_SUPPLIED MATERIAL_
=-=-=-=-=

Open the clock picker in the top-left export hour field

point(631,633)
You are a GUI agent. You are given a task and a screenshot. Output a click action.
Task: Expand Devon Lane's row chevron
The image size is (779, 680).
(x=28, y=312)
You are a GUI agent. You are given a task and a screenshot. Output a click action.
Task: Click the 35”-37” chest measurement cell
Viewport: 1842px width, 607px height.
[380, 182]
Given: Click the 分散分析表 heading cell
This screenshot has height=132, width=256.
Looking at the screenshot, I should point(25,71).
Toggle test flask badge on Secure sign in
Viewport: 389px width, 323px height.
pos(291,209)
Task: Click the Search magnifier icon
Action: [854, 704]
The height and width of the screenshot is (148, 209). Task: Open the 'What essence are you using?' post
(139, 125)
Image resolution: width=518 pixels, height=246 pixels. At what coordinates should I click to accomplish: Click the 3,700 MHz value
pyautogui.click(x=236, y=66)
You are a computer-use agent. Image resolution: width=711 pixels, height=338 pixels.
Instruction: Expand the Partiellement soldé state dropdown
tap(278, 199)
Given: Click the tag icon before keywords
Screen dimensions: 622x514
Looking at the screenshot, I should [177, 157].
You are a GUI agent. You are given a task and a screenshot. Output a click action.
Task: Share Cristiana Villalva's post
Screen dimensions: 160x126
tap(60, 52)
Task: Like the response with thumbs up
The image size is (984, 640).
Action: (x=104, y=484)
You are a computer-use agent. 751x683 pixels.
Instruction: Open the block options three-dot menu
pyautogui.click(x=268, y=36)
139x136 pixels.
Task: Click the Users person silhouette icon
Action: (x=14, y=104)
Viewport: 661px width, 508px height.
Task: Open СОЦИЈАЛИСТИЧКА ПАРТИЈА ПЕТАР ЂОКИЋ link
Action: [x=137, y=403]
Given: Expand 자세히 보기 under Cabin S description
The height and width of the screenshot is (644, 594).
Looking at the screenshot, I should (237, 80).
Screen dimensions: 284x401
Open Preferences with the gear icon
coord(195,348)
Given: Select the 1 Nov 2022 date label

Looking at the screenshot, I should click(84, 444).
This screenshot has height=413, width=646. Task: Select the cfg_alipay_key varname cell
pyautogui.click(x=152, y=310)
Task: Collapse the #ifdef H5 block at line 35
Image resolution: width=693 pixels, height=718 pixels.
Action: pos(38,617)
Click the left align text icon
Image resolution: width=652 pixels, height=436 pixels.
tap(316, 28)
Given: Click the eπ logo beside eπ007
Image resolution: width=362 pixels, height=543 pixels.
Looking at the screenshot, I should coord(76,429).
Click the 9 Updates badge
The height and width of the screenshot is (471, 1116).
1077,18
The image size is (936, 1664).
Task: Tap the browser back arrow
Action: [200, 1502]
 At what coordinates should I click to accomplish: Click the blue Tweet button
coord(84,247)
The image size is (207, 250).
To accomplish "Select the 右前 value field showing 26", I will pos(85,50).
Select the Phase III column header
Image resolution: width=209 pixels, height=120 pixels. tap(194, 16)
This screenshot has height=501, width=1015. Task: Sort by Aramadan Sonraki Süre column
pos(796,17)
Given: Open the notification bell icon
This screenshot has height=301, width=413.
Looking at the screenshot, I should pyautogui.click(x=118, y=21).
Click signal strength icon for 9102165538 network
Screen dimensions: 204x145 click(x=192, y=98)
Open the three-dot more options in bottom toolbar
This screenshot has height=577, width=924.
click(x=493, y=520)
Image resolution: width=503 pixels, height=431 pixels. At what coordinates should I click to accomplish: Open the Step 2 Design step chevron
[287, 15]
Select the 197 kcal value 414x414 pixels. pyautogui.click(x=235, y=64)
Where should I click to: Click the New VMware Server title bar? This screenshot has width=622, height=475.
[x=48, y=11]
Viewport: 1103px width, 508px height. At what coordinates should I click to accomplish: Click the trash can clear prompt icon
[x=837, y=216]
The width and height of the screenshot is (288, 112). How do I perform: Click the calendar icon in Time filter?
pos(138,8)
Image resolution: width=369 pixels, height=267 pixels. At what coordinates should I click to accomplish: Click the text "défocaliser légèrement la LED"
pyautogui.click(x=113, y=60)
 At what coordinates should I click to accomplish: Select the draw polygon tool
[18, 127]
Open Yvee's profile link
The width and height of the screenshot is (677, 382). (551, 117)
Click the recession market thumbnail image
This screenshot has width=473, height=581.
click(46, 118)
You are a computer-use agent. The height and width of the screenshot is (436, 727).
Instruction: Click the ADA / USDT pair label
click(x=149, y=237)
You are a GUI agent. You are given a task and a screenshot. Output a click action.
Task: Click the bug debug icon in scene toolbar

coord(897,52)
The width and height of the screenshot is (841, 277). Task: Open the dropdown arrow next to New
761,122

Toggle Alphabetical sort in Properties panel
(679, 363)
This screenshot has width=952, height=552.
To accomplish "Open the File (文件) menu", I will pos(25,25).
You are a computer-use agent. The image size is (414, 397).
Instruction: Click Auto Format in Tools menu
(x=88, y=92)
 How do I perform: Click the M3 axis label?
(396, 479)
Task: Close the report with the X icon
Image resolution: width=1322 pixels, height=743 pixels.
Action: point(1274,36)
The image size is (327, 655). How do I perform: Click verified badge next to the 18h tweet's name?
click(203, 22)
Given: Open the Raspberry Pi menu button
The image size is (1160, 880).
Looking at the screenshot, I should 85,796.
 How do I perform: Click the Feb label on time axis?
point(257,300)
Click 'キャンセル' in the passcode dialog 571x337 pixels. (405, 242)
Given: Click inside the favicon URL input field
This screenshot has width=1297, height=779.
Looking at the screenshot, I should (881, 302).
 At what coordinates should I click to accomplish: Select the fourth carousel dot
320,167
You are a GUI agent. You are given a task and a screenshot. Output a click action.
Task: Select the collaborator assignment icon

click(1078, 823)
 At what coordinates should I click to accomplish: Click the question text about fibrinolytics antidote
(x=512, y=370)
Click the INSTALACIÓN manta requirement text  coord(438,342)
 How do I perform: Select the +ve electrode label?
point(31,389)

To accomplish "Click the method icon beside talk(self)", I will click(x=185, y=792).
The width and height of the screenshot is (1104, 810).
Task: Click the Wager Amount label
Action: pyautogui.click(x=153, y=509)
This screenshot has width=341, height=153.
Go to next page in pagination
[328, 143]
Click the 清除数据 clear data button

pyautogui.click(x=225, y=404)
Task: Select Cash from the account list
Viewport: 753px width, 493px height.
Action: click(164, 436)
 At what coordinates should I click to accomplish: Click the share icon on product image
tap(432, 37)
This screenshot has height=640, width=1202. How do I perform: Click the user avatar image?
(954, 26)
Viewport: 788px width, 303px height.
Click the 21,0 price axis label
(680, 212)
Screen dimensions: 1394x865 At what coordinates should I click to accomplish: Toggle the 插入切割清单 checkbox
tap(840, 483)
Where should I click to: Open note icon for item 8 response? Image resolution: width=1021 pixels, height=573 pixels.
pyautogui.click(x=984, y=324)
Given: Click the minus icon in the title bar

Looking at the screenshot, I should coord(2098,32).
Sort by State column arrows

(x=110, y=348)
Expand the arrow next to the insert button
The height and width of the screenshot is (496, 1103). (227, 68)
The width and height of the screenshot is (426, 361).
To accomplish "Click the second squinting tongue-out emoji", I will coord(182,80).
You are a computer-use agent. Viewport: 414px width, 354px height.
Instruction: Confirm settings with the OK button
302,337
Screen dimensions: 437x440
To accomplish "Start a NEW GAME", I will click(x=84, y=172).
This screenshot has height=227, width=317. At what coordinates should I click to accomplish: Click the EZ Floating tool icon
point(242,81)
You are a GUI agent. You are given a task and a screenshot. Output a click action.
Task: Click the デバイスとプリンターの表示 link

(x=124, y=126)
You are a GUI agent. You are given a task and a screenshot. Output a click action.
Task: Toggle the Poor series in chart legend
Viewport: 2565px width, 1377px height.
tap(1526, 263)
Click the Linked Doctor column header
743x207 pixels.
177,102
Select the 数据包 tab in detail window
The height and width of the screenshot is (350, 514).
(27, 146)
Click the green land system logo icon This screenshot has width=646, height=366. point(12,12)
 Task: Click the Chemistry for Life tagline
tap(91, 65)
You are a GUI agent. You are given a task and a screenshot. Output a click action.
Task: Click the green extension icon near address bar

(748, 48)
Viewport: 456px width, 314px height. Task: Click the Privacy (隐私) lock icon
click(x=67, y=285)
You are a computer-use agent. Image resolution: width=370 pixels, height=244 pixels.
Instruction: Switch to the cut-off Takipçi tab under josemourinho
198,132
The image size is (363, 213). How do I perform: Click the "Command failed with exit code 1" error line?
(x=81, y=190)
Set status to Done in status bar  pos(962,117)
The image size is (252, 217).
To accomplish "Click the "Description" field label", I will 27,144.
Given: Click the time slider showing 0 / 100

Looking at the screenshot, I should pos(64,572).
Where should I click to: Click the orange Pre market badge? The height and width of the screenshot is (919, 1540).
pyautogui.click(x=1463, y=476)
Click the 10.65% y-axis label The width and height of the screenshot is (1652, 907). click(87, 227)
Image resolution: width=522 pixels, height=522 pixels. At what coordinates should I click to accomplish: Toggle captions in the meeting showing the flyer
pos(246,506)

=-=-=-=-=

_WHAT THE EXERCISE ASKS_
All that is wanted is the lines from the one containing "Set status to" through the last line of the records, restated word for word.

_TASK RESPONSE_
Set status to Done in status bar  pos(962,117)
The image size is (252, 217).
To accomplish "Click the "Description" field label", I will 27,144.
Given: Click the time slider showing 0 / 100

Looking at the screenshot, I should pos(64,572).
Where should I click to: Click the orange Pre market badge? The height and width of the screenshot is (919, 1540).
pyautogui.click(x=1463, y=476)
Click the 10.65% y-axis label The width and height of the screenshot is (1652, 907). click(87, 227)
Image resolution: width=522 pixels, height=522 pixels. At what coordinates should I click to accomplish: Toggle captions in the meeting showing the flyer
pos(246,506)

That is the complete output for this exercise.